**Task requirements:** Could you restate the pelvic congestion syndrome text from "Pelvic congestion syndrome –" to "of the pelvis.", changing "pelvis" to "pelvic region"?

**Text excerpt:**
Pelvic congestion syndrome relates to a combination of symptoms and signs seen in women associated with high pressure in the venous system in the pelvis. Raised venous pressure in the pelvis is caused by one of two conditions: those being ovarian vein incompetence and iliac vein compression (May-Thurner syndrome).
Pelvic congestion syndrome – including iliac vein compression (May Thurner) and ovarian vein incompetence
Ovarian vein incompetence
Which is related to (usually the left) ovarian vein which should be draining blood out of the pelvis up to the main veins draining into the heart. The ovarian vein has valves which should allow flow only in one direction and that direction is from the pelvis up towards the chest. In some women, these are not working, and the direction of flow in the ovarian vein is from the upper abdomen down into the pelvis causing congestion in the veins of the pelvis.
Iliac vein compression (May-Thurner Syndrome)

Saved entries

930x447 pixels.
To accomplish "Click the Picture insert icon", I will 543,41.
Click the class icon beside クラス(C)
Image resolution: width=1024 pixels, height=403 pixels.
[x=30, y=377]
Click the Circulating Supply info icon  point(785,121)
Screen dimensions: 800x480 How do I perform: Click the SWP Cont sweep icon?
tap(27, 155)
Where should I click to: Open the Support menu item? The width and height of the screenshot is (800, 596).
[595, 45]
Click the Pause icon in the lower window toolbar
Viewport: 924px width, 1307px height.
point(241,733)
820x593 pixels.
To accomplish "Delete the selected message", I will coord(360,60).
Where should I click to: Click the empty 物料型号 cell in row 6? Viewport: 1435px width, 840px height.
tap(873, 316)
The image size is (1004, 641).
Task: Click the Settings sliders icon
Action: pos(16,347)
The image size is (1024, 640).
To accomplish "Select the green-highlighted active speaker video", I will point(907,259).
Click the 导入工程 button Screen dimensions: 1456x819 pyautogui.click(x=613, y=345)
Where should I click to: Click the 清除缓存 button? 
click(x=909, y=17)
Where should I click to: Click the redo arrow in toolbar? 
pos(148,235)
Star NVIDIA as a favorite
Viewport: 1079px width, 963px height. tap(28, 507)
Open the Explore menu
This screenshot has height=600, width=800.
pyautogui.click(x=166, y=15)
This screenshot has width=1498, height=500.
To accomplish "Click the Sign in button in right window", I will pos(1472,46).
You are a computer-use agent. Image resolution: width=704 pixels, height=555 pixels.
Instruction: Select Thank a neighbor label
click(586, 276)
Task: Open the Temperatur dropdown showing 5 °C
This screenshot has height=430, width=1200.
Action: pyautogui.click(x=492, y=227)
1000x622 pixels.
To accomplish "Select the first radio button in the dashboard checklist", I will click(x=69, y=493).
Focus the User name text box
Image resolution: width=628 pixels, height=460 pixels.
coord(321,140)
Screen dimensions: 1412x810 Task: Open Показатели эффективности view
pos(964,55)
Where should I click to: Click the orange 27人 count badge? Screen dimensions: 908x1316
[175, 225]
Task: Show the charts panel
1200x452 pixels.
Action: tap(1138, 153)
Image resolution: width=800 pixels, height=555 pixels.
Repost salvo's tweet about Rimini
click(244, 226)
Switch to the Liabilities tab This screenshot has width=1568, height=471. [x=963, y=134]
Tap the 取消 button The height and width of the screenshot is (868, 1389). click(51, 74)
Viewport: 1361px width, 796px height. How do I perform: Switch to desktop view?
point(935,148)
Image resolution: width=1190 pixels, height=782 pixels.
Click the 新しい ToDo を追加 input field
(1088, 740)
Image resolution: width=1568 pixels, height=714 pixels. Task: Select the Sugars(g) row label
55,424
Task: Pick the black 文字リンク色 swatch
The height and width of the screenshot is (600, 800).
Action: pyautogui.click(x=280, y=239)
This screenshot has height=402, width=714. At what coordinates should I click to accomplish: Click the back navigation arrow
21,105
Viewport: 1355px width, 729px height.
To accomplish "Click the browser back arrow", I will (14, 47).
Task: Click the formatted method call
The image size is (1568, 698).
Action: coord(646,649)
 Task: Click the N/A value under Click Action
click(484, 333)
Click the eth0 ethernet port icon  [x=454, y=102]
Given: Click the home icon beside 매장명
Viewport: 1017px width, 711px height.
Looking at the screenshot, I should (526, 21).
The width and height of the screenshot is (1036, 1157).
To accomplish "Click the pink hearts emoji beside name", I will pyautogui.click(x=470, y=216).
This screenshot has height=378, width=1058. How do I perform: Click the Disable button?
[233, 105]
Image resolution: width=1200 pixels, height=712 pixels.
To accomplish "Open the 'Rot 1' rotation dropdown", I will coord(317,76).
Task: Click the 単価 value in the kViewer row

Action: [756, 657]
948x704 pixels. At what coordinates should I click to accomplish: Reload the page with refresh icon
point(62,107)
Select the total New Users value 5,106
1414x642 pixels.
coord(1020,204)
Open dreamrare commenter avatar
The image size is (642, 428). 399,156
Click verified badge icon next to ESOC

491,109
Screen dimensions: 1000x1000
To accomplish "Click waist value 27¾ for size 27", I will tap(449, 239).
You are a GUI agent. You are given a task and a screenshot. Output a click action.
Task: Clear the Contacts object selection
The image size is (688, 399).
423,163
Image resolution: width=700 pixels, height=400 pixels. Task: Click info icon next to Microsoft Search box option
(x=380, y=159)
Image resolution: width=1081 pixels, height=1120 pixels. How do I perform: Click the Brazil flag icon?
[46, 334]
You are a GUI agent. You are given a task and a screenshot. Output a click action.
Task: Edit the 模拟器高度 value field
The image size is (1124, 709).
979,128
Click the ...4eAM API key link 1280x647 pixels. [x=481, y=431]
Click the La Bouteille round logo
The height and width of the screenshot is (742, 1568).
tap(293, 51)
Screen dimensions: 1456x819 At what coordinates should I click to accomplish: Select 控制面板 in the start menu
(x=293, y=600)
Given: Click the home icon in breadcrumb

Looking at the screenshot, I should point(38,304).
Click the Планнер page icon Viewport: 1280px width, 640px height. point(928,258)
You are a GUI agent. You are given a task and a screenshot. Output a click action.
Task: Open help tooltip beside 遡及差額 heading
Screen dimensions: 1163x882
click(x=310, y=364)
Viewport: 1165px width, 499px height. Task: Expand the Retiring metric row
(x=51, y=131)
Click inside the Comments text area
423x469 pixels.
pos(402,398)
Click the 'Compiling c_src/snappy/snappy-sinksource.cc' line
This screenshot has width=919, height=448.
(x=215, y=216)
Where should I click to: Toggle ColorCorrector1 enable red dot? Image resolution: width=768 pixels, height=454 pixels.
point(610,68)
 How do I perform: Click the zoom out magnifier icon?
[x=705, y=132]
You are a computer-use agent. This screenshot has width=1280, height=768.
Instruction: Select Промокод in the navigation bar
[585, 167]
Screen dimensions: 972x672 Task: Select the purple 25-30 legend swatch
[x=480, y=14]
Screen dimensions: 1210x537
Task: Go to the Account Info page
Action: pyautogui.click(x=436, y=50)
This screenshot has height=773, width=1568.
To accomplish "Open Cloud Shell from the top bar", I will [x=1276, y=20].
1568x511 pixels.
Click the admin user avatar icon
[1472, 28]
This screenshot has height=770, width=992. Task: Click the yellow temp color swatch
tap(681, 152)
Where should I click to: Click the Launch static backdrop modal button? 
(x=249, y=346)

**Written response:**
Pelvic congestion syndrome – including iliac vein compression (May Thurner) and ovarian vein incompetence
Ovarian vein incompetence
Which is related to (usually the left) ovarian vein which should be draining blood out of the pelvic region up to the main veins draining into the heart. The ovarian vein has valves which should allow flow only in one direction and that direction is from the pelvic region up towards the chest. In some women, these are not working, and the direction of flow in the ovarian vein is from the upper abdomen down into the pelvic region causing congestion in the veins of the pelvic region.